Casier judiciaire de Ricardo aux États‑Unis
[6] Après avoir examiné les faits à l’origine de la demande d’asile de Ricardo, la Commission a déclaré que [traduction] « Lors de son audience, Ricardo n’a révélé aucun renseignement sur son casier judiciaire aux États‑Unis ». Après avoir remarqué qu’il avait un casier judiciaire américain, la Commission a déclaré [traduction] « Le tribunal signale que le demandeur n’a pas divulgué son casier judiciaire à la question 9 de son FRP. Le tribunal conclut que cette situation mine la crédibilité du demandeur ».

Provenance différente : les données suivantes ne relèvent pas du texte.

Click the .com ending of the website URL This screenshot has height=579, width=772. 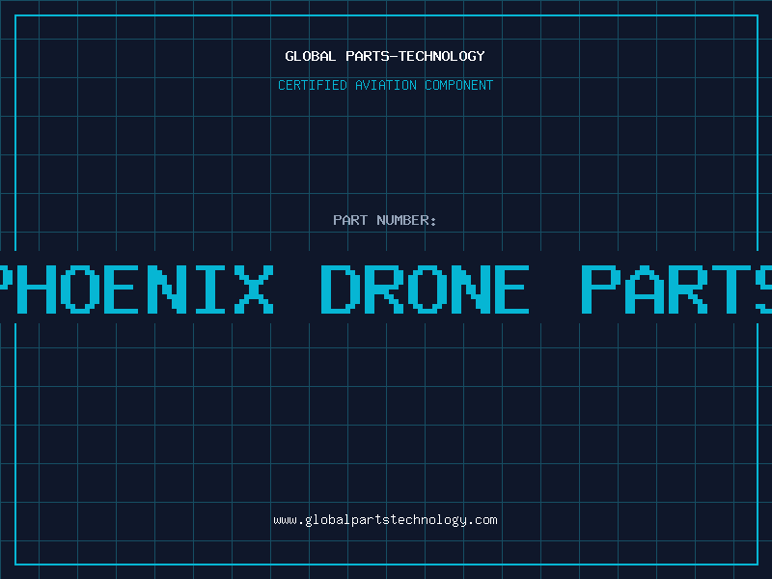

[7] Cette conclusion était manifestement déraisonnable. Un examen du dossier révèle que Ricardo a divulgué à maintes reprises le fait qu’il avait été déclaré coupable d’un chef de conduite avec facultés affaiblies et d’un chef de voies de fait lorsqu’il était aux États‑Unis. Il a mentionné son casier judiciaire américain au point d’entrée, encore une fois dans son Formulaire de renseignements personnels (FRP) et encore une fois dans son témoignage devant la Commission.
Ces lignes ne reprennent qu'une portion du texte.